I haven't had much luck since my diagnosis but it's probably more due to the 'overt malignancy' than the treatments. Positive node...

Surgery, SRT and hormones have not been effective.....my psa doubling time is scary to say in the least.

BUT, I am still here, happy to say!

Keep on keeping on Carlos, we're rooting for you.

Baptista
Regular Member


Date Joined Aug 2010
Total Posts : 84
   Posted 12/11/2010 4:13 AM (GMT -6)   
Hi Carlos

You are looking for info on good results from SRT, meaning remission forever. By experience, I got to the remission level but the statistics on time-to-relapse took over 4 years later.

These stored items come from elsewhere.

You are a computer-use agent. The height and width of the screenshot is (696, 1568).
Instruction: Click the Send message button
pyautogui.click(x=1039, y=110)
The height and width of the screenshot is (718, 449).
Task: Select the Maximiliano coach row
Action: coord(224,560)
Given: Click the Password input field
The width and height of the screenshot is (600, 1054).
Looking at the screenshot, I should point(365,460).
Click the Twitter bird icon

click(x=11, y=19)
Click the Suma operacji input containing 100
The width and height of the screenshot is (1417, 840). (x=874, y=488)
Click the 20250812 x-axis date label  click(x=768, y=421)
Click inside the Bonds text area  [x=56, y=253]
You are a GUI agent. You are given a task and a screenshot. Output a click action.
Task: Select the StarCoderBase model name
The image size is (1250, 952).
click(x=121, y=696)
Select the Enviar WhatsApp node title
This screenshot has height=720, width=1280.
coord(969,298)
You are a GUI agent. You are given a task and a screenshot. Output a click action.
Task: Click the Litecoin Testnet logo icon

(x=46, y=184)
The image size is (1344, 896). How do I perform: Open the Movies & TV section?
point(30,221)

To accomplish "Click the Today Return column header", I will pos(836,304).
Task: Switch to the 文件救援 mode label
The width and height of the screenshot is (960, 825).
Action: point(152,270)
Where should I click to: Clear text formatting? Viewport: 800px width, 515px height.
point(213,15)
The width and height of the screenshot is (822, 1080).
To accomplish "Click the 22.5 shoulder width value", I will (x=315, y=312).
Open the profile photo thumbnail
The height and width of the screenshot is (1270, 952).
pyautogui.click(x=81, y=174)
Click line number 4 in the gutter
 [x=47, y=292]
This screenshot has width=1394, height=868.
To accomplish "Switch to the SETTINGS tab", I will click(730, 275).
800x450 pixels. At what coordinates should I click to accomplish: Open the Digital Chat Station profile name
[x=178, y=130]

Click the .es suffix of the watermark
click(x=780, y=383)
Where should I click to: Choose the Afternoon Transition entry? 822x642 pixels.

I had IMRT in Nov2006 with a PSA 3.80 pre-RT. That came down in a continuous curve to 0.05 thirteen months after therapy.
Biochemical failure was on the 29th months (PSA=0.26) and there after the PSADT was of 9.5 month.
The opinion of my surgeon of RP (Aug 2000) in regards to the results of SRT was “… RT was successful in bringing down the PSA signaling that the cancer is mostly still localized in the pelvic. Fewer cancer cells were not reached by the rays…”. For some guys success value has different faces.
I wish you break the statists and make it must longer.

Good luck and quick recovery.
Baptista
Age: 50 at Dx on May/2000; PSA=22.4;
6x cores biopsy positive; Gleason score (2+3=5)
RP in Aug/2000, PSA=24.2
Negative S-vesicles & lymph node (9); capsular penetration
Voluminous Adenocarcinoma, well-differentiated, Gs (3+2=5); pT3apN0
Post-op lowest PSA=0.18 on Oct/2000; Classified as Micro Metastasis
Jan/2001 PSA=0.26 Biochemical recurrence
AS (Watchful W.) until PSA=3.80 on Oct/2006; MRI & Bone scan negative
Nov/2006 SRT (3D IMRT; 68Gy / 37 fractions)
Feb/2008 lowest nPSA=0.05
May/2009 PSA=0.26 Biochemical recurrence
Oct/2010 PSA=0.95 (doubling at 9.6 months)
Nov/2010 ADT Cyproterone 100mg/day + Eligard 45mg 6-month depot
Asymptomatic, never incontinent, ED since RP

Carlos
Regular Member


Date Joined Nov 2009
Total Posts : 486
   Posted 12/11/2010 5:41 AM (GMT -6)   
Thanks for all the replies.  I should finish SRT in early Feb. and will let you know what happens.